Though the accuracy is improved after these modifications, I am not very sure if I was making changes at the right places. Could you help me to see/verify if these changes are correct?

Right now, I am still working on increasing the recognition accuracy. 

1. I noticed that if I build less words/phrases into one grammar model file, the accuracy would increase. I guess if I use multiple grammar model file to store these 5~8 words/phrase, the overall accuracy would increase. 

If this assumption is correct, May I ask how to switch grammar model during the run-time? Or it is better to create multiple different TIesr Engine instances loaded with different grammar model?

2. Does TI provide other reference design on techniques such as echo cancellation and adaptive noise cancellation for the TIesr to handle the noisy environment?

3. Any other techniques to improve the recognition accuracy? 

Thank you

Da

 

 

  • Da,

    We will need to take a look at this and get back to you on (1).

    For (2),  please see the C55x AER package at http://software-dl.ti.com/libs/aer/latest/index_FDS.html 

    There isn't an example that combines TIesr with AER at this time.

    Lali

  • Hi Lali,

    Could you please let me know if you have any information on the accuracy?
    I tried the speech recognition on eZdsp C5535. But it hardly recognized the word "TI voice trigger".

    Best regards,
    j-breeze
  • j-breeze,

    Unfortunately, I do not have more details on improving accuracy. The techniques you have already tried are the best knobs to turn. Please note that acoustically rich keywords are the best for response reliability. These are words that have multiple syllables and unique sounds (e.g start recording, or capture complete). 

    I'm unware of a way to switch grammar models during run-time.

    Audio gain certainly has an impact.  Operation would not be reliable at very high or very low gains. Have to experiment for a sweet-spot. Enabling filters or integrating noise cancelling algorithms will also help improve accuracy.

    Also note that TIesr does not work well when trigger phrases are spoken with a heavy accent. Don't know how to get around that.

    Lali

  • The TIesr recognizer consists of two main parts TIesr_Flex which creates word pronunciation networks and model sets based on an input grammar, and TIesr_SI which is the recognizer itself. The accuracy of TIesr depends on the acoustic models that TIesr_Flex uses.
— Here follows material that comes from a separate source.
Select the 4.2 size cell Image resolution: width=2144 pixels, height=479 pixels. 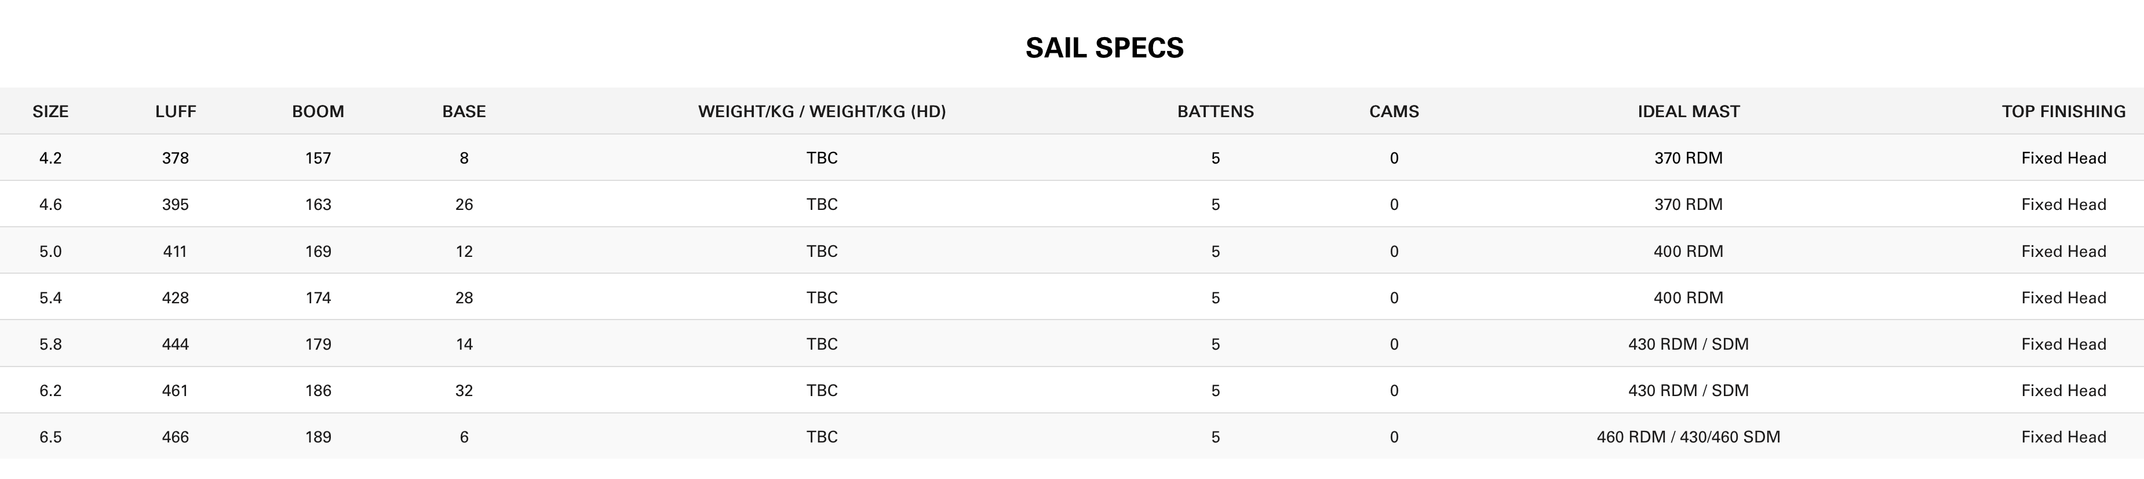[x=51, y=158]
These acoustic models must be trained for the language and accents that will be encountered in an application. TIesr comes with acoustic models for general American English only. New models may need to be trained.


    You must be careful if you wish to change sampling rates. This requires that you also specify the proper frequency parameters of the front-end. 
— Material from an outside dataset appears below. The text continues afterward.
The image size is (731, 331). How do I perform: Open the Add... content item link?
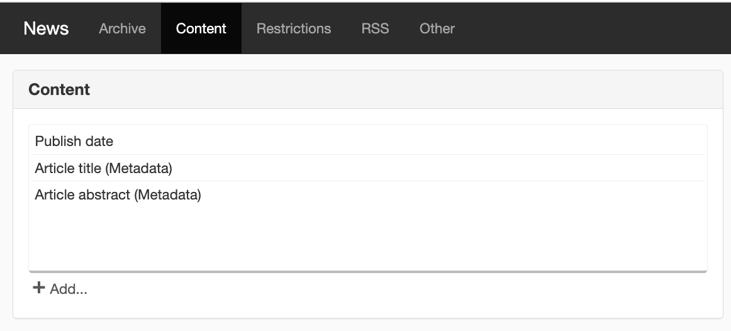coord(60,289)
    To operate well in a keyword spotting capacity, consider creating a unique Filler model that covers general sounds of the language that operates as an optional explanation of the input speech in the recognition grammar.

    To obtain good recognition of single words, consider creating acoustic models that are word-based rather than the default TIesr phonetic based models. The docmentation and examples that come with the TIesr open source project explain how this can be done.

    TIesr includes the capabilities to change from one grammar to another at run time, by switching between different grammar and model set files. I am not sure whether this was included in the C55 design.  TIesr can also dynamically create grammars from input grammar text strings if TIesr_Flex is included in the executable, but that does require memory resources to store the acoustic models, dictionary and decision trees as well as the code.

    Lorin

  • Hi Lali, Hi Lorin,

    Thank you very much for your detailed information.

    Best regards,
    j-breeze